Looking for others living in this marina or experiences they have. I am currently now in Huntington Beach and looking to put a boat in Newport Beach marina... very pricey slip fees but keeps out the derilect boats and such. Beautiful area for sailing and living but quite expensive in terms of real estate.

Slip fees managable if under 40 ft, lots of amnenities, and facilities for the liveaboard.


----------



## svHyLyte

Counter *.*


----------



## guitarguy56

svHyLyte said:


> Counter *.*


Yeah... should have looked at the post after I edited it. Apologize...


----------



## svHyLyte

guitarguy56 said:


> Yeah... should have looked at the post after I edited it. Apologize...


Ah... I thought you were simply making a Point (*"."*) and in the tradition of the forum of late, I thought it necessary to offer a "Counter Point" (*"<> ."*)


----------



## guitarguy56

So you have nothing to to the discussion of the marina I take? Why waste your keyboard strokes?


----------



## svHyLyte

guitarguy56 said:


> So you have nothing to to the discussion of the marina I take? Why waste your keyboard strokes?

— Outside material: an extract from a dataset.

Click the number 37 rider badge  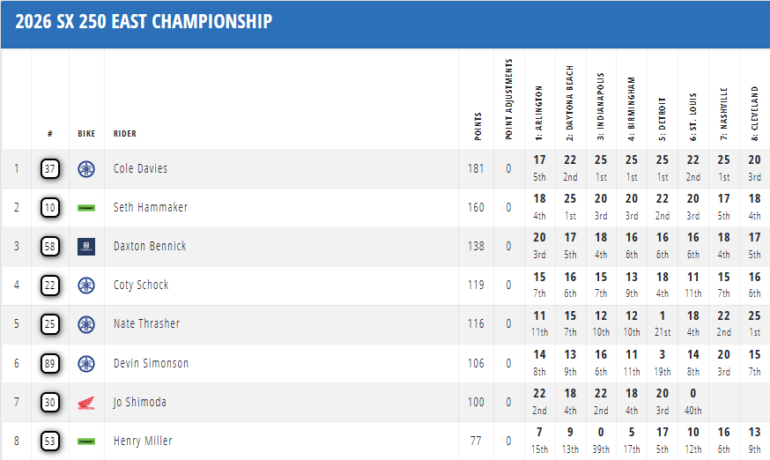[x=50, y=169]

Ah... Be grateful old son. Absent my "wasted keystrokes", your typographical error would have condemned you post to terminal obscurity. Moreover, I thought my "witty" response rather better than a simple "Bump" to awaken you to, what I (correctly) assumed was, an editing error on your part which you subsequently corrected before complaining about my response which, now, with your editing, makes my comment unintelligible although you "got it".

Further to your ungrateful redirect, you have already enunciated the pro's/con's of a Newport Harbor mooring, save perhaps, for the fact that by taking a mooring there you may find yourself the unwitting host of a Sea Lion family reunion/lay-over and in serious difficulty if you seek to prevent/interrupt same with the judicious, or otherwise, application of a blast from your signal horn/CO2 fire extinguisher/anchor wash-down pump or whatever other non-lethal yet offensive devices you may have at your disposal.

Be that all as it may, here Homer nods....


----------